It took me a couple of months to notice my magazines had run out.
When John died unexpectedly over two years ago, his wife, Arlene, kept receiving magazine subscriptions he had obviously just renewed. Knowing I was a fan of both The New Yorker and Walrus, she just dropped them off to me when they arrived. Somewhere, in some databank, John lived on; magazines unaware that once the din of dying passes, it is things like this that will press on the wound.
There was an odd little twist of sadness that came with the comfort of seeing his name on a regular basis. The real knife thrust of losing someone you love is these small things: phone messages, address labels, the sudden hollow when you stumble over the word, “we”.
I learned after my parents died about the slap of automatic renewals. In the early raw moments I didn’t want reminders of a life that was lost to me, but I’ve learned that random bits and scraps, in time, become welcome.
When he was alive, John would give me the magazines after he’d read them. We’d often discuss articles because the only thing better than reading something great is giving that joy to someone else. Christopher, at 21, acutely misses John, who was his only real grandfather figure. It is no surprise to me that he also reads these magazines, though I’ve never asked him if he notices John’s name on the cover, if he feels the same pang. Christopher and I recommend things to each other, as we miss the man together yet separately.
In the months following his death, Arlene and I both wondered how long the magazines would keep coming.
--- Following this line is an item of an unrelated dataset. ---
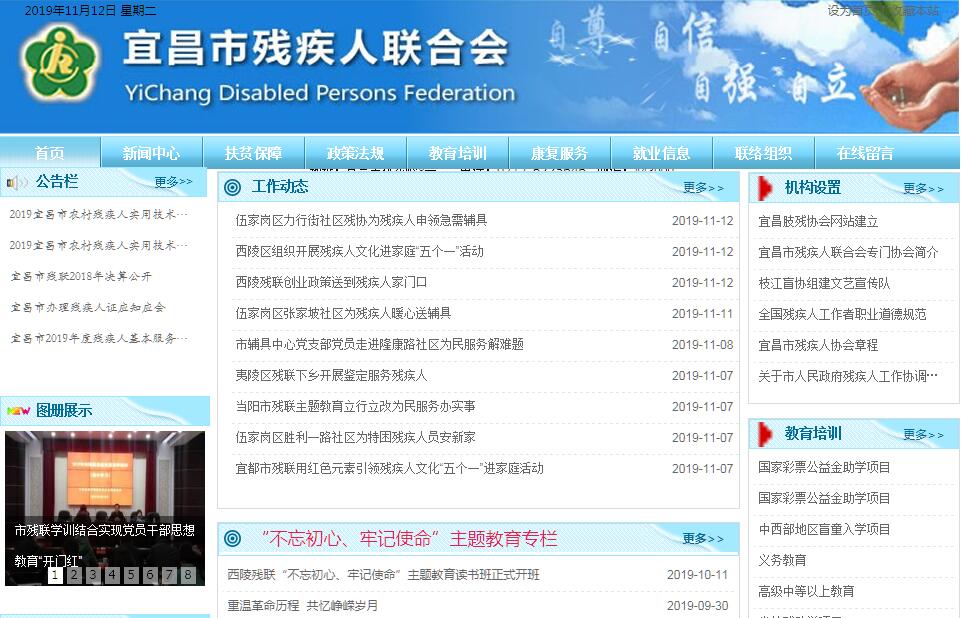Image resolution: width=961 pixels, height=618 pixels.
Task: Click the target icon beside 不忘初心 section
Action: pyautogui.click(x=233, y=539)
I buy magazines at the airport or when I have an extra few bucks. Subscriptions are a smart way to commit, a gift amidst the bills and the only way the Letters to the Editor section ever makes any sense. John and I would even discuss these notes, insight into others who read what we did.
Six months in, Arlene was still handing them to me with a smile and a shrug. Over a year later, when we were christening a school with John’s name, the magazines kept coming. We were laughing at this model of planning she’d married, a man so optimistic he must have renewed these magazines even after he got sick. I told her once she could just cancel them, but she looked at me in astonishment and asked why she would do that, and I kept finding them in my mailbox. It takes a wonderful kind of person to see beyond their own grief and extend a lifeline of compassion to another.
This school year ended with the first graduating class from John W. Boich Public School in Burlington. I watched the collection of high school-bound kids cross the stage, girls sparkling and grown up and boys pulling faces for the camera, a gymnasium full of family and friends cheering them on. It was hard not to watch through my own Grade 8 eyes; it was harder still not to see it through John’s.
It reminded me, though, that I’m finally able to surrender my tangible tie to John, those address labels every month. The man will never be far from the hearts in my home, and seeing those kids bursting with promise reminded me of the many ways a life well lived can carry on.
Maybe Arlene and I were the only two surprised at just how long those subscriptions went on. Maybe John planned it just this way.